**TASK REQUIREMENTS**
Transcribe every record exactly, omitting none.

+++ PROVIDED MATERIAL +++

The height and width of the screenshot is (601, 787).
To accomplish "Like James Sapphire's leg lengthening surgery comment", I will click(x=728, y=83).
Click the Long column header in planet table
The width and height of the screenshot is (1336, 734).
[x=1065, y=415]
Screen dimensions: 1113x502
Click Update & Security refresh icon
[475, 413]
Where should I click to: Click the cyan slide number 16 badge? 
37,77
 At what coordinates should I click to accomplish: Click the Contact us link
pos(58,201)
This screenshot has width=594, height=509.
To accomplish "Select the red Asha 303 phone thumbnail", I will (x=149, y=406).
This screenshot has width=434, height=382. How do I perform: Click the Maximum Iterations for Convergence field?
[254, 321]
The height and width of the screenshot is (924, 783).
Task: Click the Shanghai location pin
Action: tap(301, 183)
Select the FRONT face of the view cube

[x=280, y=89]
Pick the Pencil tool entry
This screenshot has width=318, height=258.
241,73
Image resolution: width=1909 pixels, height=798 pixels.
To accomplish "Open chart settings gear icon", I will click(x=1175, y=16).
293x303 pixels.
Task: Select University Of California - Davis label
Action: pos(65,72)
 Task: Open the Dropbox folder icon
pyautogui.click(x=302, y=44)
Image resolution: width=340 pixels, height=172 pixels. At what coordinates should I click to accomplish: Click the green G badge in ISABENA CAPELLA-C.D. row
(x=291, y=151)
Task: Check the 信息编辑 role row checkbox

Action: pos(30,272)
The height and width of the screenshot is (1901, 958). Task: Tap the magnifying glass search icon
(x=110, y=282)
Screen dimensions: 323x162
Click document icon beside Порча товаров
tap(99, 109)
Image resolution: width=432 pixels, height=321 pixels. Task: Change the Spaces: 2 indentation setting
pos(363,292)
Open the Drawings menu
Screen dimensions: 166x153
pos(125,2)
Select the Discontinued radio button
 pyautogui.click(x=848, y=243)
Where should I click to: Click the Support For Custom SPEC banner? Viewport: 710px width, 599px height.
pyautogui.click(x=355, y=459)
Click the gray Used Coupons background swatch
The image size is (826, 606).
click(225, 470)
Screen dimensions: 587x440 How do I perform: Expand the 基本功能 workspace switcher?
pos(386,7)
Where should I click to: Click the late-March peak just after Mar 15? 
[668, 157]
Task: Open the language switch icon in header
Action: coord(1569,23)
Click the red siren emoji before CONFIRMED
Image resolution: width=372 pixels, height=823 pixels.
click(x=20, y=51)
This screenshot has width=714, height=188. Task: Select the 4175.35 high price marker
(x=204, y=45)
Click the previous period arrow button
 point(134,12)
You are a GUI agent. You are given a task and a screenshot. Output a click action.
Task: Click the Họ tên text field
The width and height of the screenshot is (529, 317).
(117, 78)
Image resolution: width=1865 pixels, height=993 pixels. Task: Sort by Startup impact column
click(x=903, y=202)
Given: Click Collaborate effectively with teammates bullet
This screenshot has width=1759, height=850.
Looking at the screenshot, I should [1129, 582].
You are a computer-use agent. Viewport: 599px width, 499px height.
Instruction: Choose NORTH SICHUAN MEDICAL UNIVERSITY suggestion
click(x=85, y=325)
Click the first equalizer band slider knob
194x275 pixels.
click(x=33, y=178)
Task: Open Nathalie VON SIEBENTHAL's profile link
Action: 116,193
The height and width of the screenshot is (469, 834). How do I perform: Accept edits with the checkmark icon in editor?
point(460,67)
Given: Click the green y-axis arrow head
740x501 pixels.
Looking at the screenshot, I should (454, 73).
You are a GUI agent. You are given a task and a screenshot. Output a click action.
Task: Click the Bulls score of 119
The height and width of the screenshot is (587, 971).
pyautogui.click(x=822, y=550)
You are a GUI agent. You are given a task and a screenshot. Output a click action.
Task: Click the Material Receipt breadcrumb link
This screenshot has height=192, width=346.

+++

**REPLY TO THE EXERCISE**
The height and width of the screenshot is (601, 787).
To accomplish "Like James Sapphire's leg lengthening surgery comment", I will click(x=728, y=83).
Click the Long column header in planet table
The width and height of the screenshot is (1336, 734).
[x=1065, y=415]
Screen dimensions: 1113x502
Click Update & Security refresh icon
[475, 413]
Where should I click to: Click the cyan slide number 16 badge? 
37,77
 At what coordinates should I click to accomplish: Click the Contact us link
pos(58,201)
This screenshot has width=594, height=509.
To accomplish "Select the red Asha 303 phone thumbnail", I will (x=149, y=406).
This screenshot has width=434, height=382. How do I perform: Click the Maximum Iterations for Convergence field?
[254, 321]
The height and width of the screenshot is (924, 783).
Task: Click the Shanghai location pin
Action: tap(301, 183)
Select the FRONT face of the view cube

[x=280, y=89]
Pick the Pencil tool entry
This screenshot has width=318, height=258.
241,73
Image resolution: width=1909 pixels, height=798 pixels.
To accomplish "Open chart settings gear icon", I will click(x=1175, y=16).
293x303 pixels.
Task: Select University Of California - Davis label
Action: pos(65,72)
 Task: Open the Dropbox folder icon
pyautogui.click(x=302, y=44)
Image resolution: width=340 pixels, height=172 pixels. At what coordinates should I click to accomplish: Click the green G badge in ISABENA CAPELLA-C.D. row
(x=291, y=151)
Task: Check the 信息编辑 role row checkbox

Action: pos(30,272)
The height and width of the screenshot is (1901, 958). Task: Tap the magnifying glass search icon
(x=110, y=282)
Screen dimensions: 323x162
Click document icon beside Порча товаров
tap(99, 109)
Image resolution: width=432 pixels, height=321 pixels. Task: Change the Spaces: 2 indentation setting
pos(363,292)
Open the Drawings menu
Screen dimensions: 166x153
pos(125,2)
Select the Discontinued radio button
 pyautogui.click(x=848, y=243)
Where should I click to: Click the Support For Custom SPEC banner? Viewport: 710px width, 599px height.
pyautogui.click(x=355, y=459)
Click the gray Used Coupons background swatch
The image size is (826, 606).
click(225, 470)
Screen dimensions: 587x440 How do I perform: Expand the 基本功能 workspace switcher?
pos(386,7)
Where should I click to: Click the late-March peak just after Mar 15? 
[668, 157]
Task: Open the language switch icon in header
Action: coord(1569,23)
Click the red siren emoji before CONFIRMED
Image resolution: width=372 pixels, height=823 pixels.
click(x=20, y=51)
This screenshot has width=714, height=188. Task: Select the 4175.35 high price marker
(x=204, y=45)
Click the previous period arrow button
 point(134,12)
You are a GUI agent. You are given a task and a screenshot. Output a click action.
Task: Click the Họ tên text field
The width and height of the screenshot is (529, 317).
(117, 78)
Image resolution: width=1865 pixels, height=993 pixels. Task: Sort by Startup impact column
click(x=903, y=202)
Given: Click Collaborate effectively with teammates bullet
This screenshot has width=1759, height=850.
Looking at the screenshot, I should [1129, 582].
You are a computer-use agent. Viewport: 599px width, 499px height.
Instruction: Choose NORTH SICHUAN MEDICAL UNIVERSITY suggestion
click(x=85, y=325)
Click the first equalizer band slider knob
194x275 pixels.
click(x=33, y=178)
Task: Open Nathalie VON SIEBENTHAL's profile link
Action: 116,193
The height and width of the screenshot is (469, 834). How do I perform: Accept edits with the checkmark icon in editor?
point(460,67)
Given: Click the green y-axis arrow head
740x501 pixels.
Looking at the screenshot, I should (454, 73).
You are a GUI agent. You are given a task and a screenshot. Output a click action.
Task: Click the Bulls score of 119
The height and width of the screenshot is (587, 971).
pyautogui.click(x=822, y=550)
You are a GUI agent. You are given a task and a screenshot. Output a click action.
Task: Click the Material Receipt breadcrumb link
This screenshot has height=192, width=346.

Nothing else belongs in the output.